Benjamin verhuisde in 1658 naar Nederland en vestigde zich in de havenstad Rotterdam. Hier vertegenwoordigde hij het familiebedrijf in Colchester. Hij kocht grondstoffen (vlas, linnen) in en verhandelde stoffen. Hij werd een succesvol en vooraanstaand lid van de Rotterdamse burgerij. Hij beschikte over een uitgebreid sociaal netwerk en had uitstekende contacten met diplomaten, handelaren en politici.
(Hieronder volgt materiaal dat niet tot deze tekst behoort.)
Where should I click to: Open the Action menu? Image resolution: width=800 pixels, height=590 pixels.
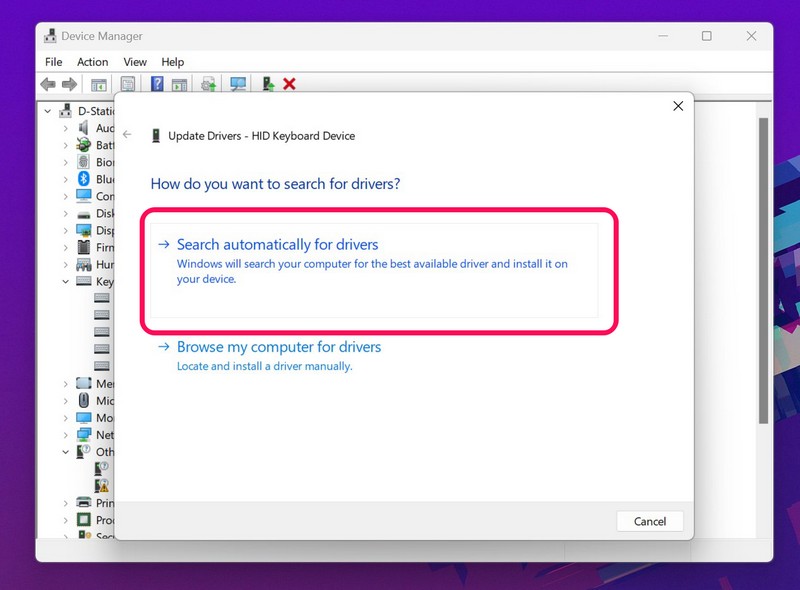point(92,62)
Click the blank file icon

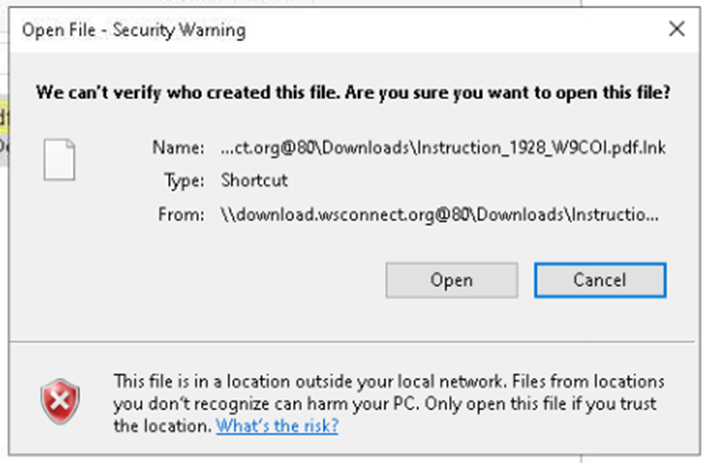pyautogui.click(x=59, y=160)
Hij mocht bekende tijdgenoten als John Locke, Algernon Sidney, Jean Le Clerc, Philip van Limborch, en Pierre Bayle tot zijn vriendenkring rekenen.
Furly was een wereldburger, een galante gesprekspartner en een standvastige idealist met een filantropische inslag. Zijn bibliotheek, waar Locke van 1683 tot 1689 aan meegewerkt had, vormde de kosmos van de zeventiende eeuw.
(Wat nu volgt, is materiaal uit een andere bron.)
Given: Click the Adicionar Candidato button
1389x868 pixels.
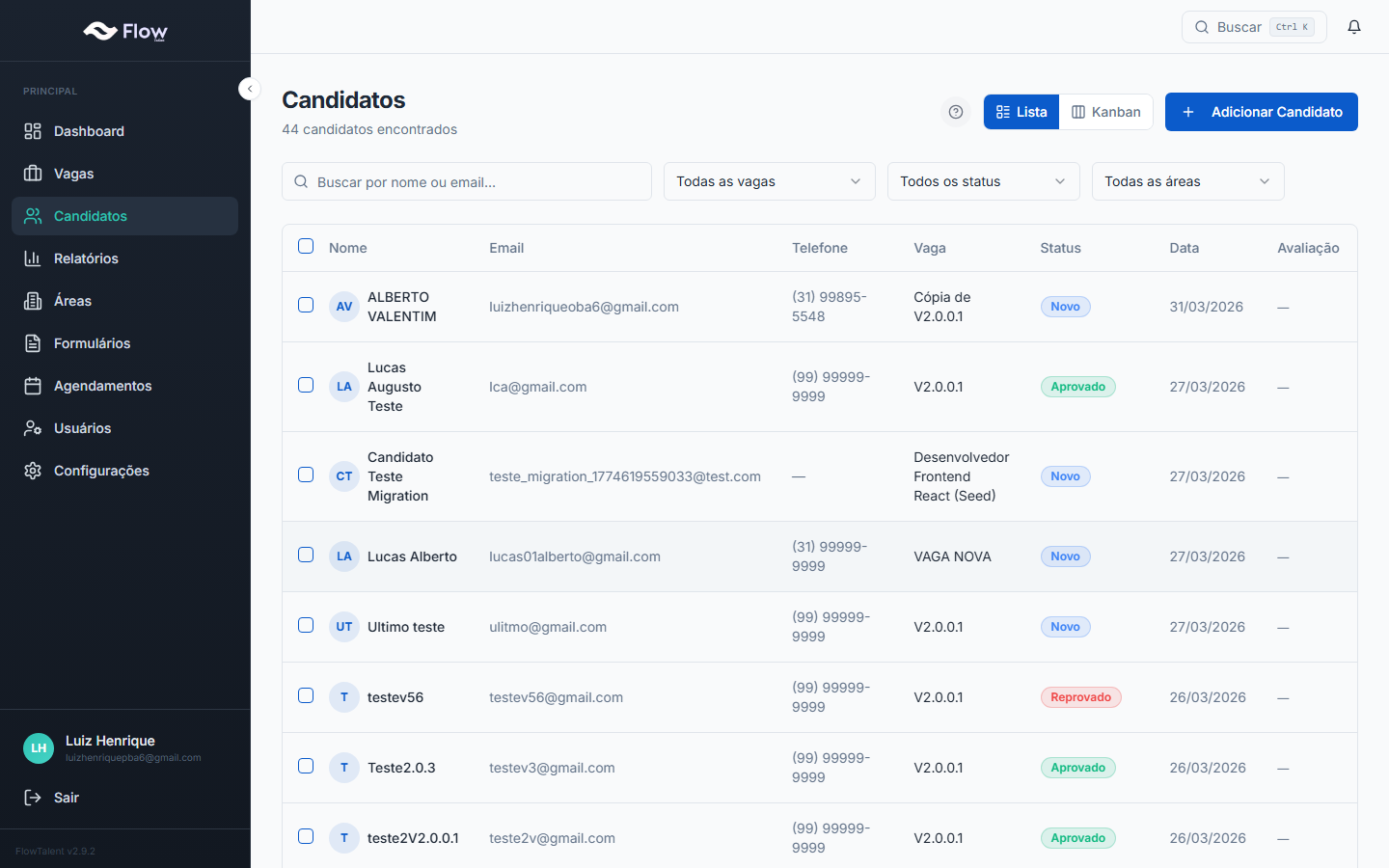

Daarin bevonden zich maar liefst meer dan tweehonderd woorden- en grammaticaboeken van een reeks van talen!
Naast vele vroege Quaker werken stonden ook vrijwel alle publicaties van de Nederlandse Doopsgezinde hervormer Menno Simons en werken van de Franse Protestantse hervormer Moïse Amyraut in zijn verzameling.
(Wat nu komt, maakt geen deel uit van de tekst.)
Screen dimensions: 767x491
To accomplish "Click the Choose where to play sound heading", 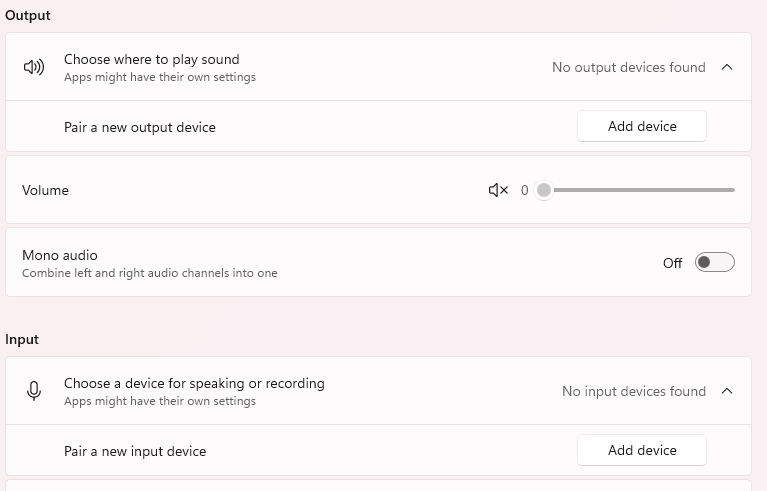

Hij was een belangrijke steunpilaar voor Quakers die naar het vasteland kwamen om de boodschap van het Genootschap der Vrienden te verspreiden. Hij hielp hen bij het wisselen van geld, het verkrijgen van paspoorten en reispapieren en was vaak hun tolkvertaler. In die rol ondersteunde hij verscheidene keren onder meer George Fox, William Penn
en Robert Barclay op hun reizen door Nederland en Duitsland. Benjamin Furly heeft een belangrijke bijdrage geleverd aan de ontwikkeling van de eerste Nederlandse Jaarvergadering van de Quakers. In zijn huis in Rotterdam werden ruim dertig jaar lang Quaker samenkomsten gehouden. Hij heeft vele Quaker publicaties uit het Engels en het Latijn vertaald in het Nederlands. Hij redigeerde ook de eerste twee belangrijke Quaker boeken in het Nederlands: de Versamelinge gepubliceerd in 1675 waarin ruim zestig geschriften van 27 verschillende Quakers werden samengebracht en De Oude Waarheyd Ontdekt in 1684, waarin o.m. een groot aantal (zend)brieven van George Fox en William Penn. Benjamin Furly was ook de vertaler van de brief die William Penn in het Latijn schreef aan het stadsbestuur van Emden als pleidooi voor geloofsvrijheid voor de Quakers in die stad. Een exemplaar van de Nederlandstalige versie wordt nog steeds in het stadsarchief van die Duitse stad bewaard!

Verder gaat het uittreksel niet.